Directions >> Retype the passage of the market commentary starting with "Over a decade" and going on through "and suggests complacency.", with no changes.

Provided text >>
<<<<

As investors came around to the idea of sustained weakness in equities, the more logical VIX reactions to S&P moves in November helped produce the outcomes we set out to achieve with our strategies.  We were pleased to see Alpha Seeker’s low (14%) daily correlation to the S&P and a reduction in intra-month drawdowns relative to the S&P 500 for both strategies. 

A Fed “pause”: be careful what you wish for

The late-November rally in stocks was sparked by a speech in which Fed Chair Jerome Powell hinted that a pause in its rate hike cycle might be closer than markets had previously believed.  Looking past the knee-jerk reaction, history suggests that Fed pauses have historically happened around recessions and tops in equities.  Rather than an excuse to “keep the party going”, an end to rate hikes is a sign that the Fed no longer views the economy as healthy enough to handle higher interest rates.  Once this belief takes hold among CEOs and investors, it can become a self-fulfilling prophecy.   

Nov 18 2.png

 After a near decade-long hiatus, in our view this is now the single most important factor for markets and one that we will be monitoring closely.  While recessions and bear markets will certainly cause headaches for passive strategies, they present a substantial opportunity for tactical approaches like ours. 

 

October 2018 Commentary

VIX yawns while stocks crumble

S&P 500 vs VIX Index, Oct 2018. Click for larger image

Defensive positioning in Kaizen portfolios is determined by signals from the VIX market as interpreted by its Vol Dashboard  .  Standing in sharp contrast to the experience in February this year when signs of stress appeared before and during the plunge in equities, a remarkably placid VIX in the face of October’s rout led to hesitation in the deployment of defensive (long volatility) positions and once applied, blunted their effectiveness. 

Over a decade of trading volatility products we’ve seen the VIX be flat-footed on a few occasions, but its inability to trade over 30 during a 10% decline in stocks is historically unusual and suggests complacency.

>>>>

(Stored data entries)
<<<<

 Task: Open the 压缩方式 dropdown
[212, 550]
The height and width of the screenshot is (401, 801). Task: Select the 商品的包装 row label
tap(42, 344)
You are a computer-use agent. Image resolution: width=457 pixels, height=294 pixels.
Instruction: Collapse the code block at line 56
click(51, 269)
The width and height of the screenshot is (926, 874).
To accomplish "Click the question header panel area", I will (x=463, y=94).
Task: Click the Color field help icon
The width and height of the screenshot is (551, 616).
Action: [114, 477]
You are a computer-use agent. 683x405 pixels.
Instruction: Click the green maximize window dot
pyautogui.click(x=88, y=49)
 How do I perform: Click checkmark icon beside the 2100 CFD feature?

>>>>

Answer section >>
Over a decade of trading volatility products we’ve seen the VIX be flat-footed on a few occasions, but its inability to trade over 30 during a 10% decline in stocks is historically unusual and suggests complacency.